Fragmento seleccionado:
----
Estudiando para una clase de la universidad, alguna vez me encontré con la siguiente frase de Epicteto: «A los hombres no les perturban las cosas, sino las opiniones que tienen de las cosas. Entonces, la muerte no es algo terrible, porque sino así se lo habría parecido a Sócrates. El terror consiste en nuestra opinión de la muerte, que es aterradora». Tras una breve búsqueda en Google, descubro que aquel filósofo griego, perteneciente a la escuela estoica, murió en el año 135 d.C. Hoy, más de 1800 años después, pienso en algo aparentemente más simple y trivial: aceptar las diferencias.
----
Registros de datos:
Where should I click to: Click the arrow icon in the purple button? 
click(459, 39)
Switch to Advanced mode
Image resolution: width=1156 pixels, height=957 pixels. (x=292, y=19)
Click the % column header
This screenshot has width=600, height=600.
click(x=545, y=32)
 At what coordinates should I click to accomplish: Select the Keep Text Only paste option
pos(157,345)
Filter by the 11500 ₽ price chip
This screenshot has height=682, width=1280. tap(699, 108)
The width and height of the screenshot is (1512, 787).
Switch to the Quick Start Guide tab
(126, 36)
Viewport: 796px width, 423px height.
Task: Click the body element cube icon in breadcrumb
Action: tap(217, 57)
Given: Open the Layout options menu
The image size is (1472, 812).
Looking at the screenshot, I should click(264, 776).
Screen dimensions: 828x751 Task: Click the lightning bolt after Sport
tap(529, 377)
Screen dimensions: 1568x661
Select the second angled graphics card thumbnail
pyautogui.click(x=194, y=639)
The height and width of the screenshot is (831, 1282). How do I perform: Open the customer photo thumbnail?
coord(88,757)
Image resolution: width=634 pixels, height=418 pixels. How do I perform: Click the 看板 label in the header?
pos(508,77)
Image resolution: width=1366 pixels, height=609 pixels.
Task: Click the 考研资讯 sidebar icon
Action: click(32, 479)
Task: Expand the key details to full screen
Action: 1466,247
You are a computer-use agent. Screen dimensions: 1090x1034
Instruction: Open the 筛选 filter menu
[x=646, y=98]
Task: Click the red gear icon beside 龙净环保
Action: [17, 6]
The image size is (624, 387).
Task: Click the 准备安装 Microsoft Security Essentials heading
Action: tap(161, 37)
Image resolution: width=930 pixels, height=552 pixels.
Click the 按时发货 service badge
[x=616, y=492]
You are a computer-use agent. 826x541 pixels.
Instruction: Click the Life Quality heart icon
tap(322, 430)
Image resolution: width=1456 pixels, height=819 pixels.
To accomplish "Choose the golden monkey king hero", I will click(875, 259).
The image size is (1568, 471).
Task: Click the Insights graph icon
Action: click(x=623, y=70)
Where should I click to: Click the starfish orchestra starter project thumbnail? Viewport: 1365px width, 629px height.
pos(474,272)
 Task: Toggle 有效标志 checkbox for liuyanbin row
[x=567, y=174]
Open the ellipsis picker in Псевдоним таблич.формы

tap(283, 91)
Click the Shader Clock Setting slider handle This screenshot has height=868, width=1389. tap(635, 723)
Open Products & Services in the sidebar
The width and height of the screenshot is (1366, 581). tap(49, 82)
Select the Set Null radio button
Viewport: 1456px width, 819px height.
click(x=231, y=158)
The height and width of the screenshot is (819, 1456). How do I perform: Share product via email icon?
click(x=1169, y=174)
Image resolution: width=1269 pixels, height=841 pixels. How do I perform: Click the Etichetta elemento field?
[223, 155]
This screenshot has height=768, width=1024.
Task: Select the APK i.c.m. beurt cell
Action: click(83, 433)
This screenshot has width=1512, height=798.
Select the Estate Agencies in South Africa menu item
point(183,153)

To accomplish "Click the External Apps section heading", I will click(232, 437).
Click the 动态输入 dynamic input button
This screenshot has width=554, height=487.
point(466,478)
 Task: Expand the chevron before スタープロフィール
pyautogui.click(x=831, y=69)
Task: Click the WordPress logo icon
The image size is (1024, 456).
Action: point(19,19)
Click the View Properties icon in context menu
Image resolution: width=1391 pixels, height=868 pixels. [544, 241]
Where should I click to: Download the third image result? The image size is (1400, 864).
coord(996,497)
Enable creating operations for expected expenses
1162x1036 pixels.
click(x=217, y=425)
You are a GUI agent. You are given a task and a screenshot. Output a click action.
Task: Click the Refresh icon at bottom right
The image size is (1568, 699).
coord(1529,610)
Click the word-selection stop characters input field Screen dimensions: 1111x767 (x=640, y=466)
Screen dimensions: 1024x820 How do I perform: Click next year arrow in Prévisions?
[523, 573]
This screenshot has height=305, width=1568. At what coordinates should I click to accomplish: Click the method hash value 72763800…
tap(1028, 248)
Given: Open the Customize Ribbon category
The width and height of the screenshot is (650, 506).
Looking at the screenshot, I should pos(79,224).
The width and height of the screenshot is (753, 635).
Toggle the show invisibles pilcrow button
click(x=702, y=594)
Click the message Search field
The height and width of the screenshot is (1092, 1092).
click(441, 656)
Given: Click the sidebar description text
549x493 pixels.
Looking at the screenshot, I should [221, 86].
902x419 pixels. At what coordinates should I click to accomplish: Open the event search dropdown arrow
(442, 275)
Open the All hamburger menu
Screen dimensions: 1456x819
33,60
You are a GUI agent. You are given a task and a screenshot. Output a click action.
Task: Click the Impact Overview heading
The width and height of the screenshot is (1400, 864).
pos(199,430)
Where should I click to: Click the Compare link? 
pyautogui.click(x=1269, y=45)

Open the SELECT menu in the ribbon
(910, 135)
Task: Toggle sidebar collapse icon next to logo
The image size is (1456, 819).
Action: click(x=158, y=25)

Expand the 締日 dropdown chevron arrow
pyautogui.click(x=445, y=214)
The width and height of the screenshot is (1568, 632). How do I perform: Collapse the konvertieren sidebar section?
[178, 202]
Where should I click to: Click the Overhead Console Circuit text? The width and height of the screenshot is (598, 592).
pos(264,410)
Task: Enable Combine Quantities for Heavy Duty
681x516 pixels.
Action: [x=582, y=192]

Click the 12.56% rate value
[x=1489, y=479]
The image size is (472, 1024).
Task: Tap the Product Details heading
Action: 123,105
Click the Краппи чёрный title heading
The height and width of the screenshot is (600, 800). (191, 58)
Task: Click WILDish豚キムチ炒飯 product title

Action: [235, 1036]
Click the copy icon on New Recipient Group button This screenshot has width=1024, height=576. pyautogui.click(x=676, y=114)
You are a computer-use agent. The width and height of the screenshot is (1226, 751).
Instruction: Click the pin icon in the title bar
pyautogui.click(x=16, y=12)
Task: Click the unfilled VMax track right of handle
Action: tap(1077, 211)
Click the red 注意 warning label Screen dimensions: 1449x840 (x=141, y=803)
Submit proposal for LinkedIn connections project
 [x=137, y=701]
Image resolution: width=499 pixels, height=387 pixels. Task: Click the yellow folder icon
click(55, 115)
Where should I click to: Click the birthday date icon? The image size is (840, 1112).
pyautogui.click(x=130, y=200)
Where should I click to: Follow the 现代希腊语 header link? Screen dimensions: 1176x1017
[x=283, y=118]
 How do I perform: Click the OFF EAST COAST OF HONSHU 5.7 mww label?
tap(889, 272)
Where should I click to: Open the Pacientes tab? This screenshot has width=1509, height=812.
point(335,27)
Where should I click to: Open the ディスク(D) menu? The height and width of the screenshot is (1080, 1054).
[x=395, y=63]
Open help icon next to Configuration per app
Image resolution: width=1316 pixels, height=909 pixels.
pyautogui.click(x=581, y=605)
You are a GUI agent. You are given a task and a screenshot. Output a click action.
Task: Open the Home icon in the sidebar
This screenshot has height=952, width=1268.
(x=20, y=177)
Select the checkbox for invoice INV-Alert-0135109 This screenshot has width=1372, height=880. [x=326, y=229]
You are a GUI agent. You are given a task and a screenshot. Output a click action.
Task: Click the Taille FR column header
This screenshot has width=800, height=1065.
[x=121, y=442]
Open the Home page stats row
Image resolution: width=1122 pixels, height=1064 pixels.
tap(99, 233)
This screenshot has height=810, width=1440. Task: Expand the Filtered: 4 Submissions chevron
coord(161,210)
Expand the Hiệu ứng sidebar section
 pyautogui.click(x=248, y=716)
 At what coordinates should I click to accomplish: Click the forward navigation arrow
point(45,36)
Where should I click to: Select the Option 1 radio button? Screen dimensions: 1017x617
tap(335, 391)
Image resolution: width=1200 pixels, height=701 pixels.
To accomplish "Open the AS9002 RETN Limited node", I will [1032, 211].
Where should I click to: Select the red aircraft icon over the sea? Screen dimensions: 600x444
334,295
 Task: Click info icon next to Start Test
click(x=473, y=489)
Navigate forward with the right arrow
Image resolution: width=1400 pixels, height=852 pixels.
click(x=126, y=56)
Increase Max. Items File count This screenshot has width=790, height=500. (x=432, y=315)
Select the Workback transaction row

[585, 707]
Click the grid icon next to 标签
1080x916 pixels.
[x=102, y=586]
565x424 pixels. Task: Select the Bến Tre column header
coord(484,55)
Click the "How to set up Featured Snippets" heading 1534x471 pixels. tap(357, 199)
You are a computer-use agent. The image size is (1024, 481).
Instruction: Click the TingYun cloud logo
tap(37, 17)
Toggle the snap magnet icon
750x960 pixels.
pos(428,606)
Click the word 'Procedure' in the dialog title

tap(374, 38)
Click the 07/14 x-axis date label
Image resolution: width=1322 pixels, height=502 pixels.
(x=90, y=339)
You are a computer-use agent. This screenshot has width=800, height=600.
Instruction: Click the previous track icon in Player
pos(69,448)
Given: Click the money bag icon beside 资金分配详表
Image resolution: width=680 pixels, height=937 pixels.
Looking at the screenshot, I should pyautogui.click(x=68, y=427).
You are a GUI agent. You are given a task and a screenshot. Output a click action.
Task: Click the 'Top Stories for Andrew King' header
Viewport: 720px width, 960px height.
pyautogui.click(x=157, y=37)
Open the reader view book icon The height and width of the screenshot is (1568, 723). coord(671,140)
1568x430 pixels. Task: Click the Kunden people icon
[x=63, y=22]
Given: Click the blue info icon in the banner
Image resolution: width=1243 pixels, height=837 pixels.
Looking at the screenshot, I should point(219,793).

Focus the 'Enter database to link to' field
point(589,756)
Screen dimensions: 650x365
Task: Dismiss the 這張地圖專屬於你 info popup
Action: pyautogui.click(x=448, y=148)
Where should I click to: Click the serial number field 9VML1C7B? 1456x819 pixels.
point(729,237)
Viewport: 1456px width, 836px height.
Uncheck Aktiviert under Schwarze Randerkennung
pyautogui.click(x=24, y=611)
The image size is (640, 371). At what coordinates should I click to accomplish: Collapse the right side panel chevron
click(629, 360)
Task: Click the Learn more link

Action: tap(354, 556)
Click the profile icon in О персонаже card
----
Problemas por resolver:
1. Responde estas preguntas sobre el fragmento acerca de Epicteto:
(a) ¿A qué escuela filosófica pertenecía Epicteto?
(b) ¿En qué año murió?
(c) ¿En qué piensa hoy quien escribe?
2. Transcribe del fragmento sobre Epicteto el pasaje que va de "Estudiando para una" a "aceptar las diferencias.", ambos incluidos.
3. En el fragmento sobre Epicteto, ¿por qué la frase citada sostiene que la muerte no es algo terrible? Explícalo en una a tres oraciones.

Respuestas a tareas:
1.
(a) A la escuela estoica.
(b) En el año 135 d.C.
(c) En aceptar las diferencias.

2.
Estudiando para una clase de la universidad, alguna vez me encontré con la siguiente frase de Epicteto: «A los hombres no les perturban las cosas, sino las opiniones que tienen de las cosas. Entonces, la muerte no es algo terrible, porque sino así se lo habría parecido a Sócrates. El terror consiste en nuestra opinión de la muerte, que es aterradora». Tras una breve búsqueda en Google, descubro que aquel filósofo griego, perteneciente a la escuela estoica, murió en el año 135 d.C. Hoy, más de 1800 años después, pienso en algo aparentemente más simple y trivial: aceptar las diferencias.

3. Porque, si lo fuera, también se lo habría parecido a Sócrates. El terror no está en la muerte misma, sino en la opinión que tenemos de ella.